SUPPLIED RECORDS.
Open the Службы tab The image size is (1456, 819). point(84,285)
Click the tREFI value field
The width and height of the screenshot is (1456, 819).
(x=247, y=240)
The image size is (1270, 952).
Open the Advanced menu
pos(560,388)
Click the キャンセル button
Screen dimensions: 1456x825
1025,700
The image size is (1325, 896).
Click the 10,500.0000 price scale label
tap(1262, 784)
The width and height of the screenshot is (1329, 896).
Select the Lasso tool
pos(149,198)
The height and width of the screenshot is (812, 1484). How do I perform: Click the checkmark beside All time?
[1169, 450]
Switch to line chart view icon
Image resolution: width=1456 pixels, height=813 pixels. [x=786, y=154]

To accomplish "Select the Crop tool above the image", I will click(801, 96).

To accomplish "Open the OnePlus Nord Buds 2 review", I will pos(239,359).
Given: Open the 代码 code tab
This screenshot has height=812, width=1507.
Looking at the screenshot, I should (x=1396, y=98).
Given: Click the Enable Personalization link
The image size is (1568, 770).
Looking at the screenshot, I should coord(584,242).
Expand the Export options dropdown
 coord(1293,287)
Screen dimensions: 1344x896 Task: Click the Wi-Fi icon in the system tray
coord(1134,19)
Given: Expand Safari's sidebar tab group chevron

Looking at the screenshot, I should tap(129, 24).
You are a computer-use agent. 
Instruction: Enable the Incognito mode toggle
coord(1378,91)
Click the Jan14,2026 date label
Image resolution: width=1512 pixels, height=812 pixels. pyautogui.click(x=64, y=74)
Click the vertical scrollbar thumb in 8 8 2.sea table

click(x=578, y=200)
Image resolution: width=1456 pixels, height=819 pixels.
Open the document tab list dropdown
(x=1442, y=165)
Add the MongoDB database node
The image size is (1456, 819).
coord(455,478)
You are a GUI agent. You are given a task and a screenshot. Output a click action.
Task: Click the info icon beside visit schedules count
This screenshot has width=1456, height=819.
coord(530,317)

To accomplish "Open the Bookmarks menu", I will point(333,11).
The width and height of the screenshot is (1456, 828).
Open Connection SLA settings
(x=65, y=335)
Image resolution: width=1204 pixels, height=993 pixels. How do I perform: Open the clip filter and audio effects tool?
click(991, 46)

WHAT YOU WILL DO. Gather up, from the records above, each line where the word "agent" appears.

RESULT FOR THIS TASK.
You are a computer-use agent. 
You are a GUI agent. You are given a task and a screenshot. Output a click action.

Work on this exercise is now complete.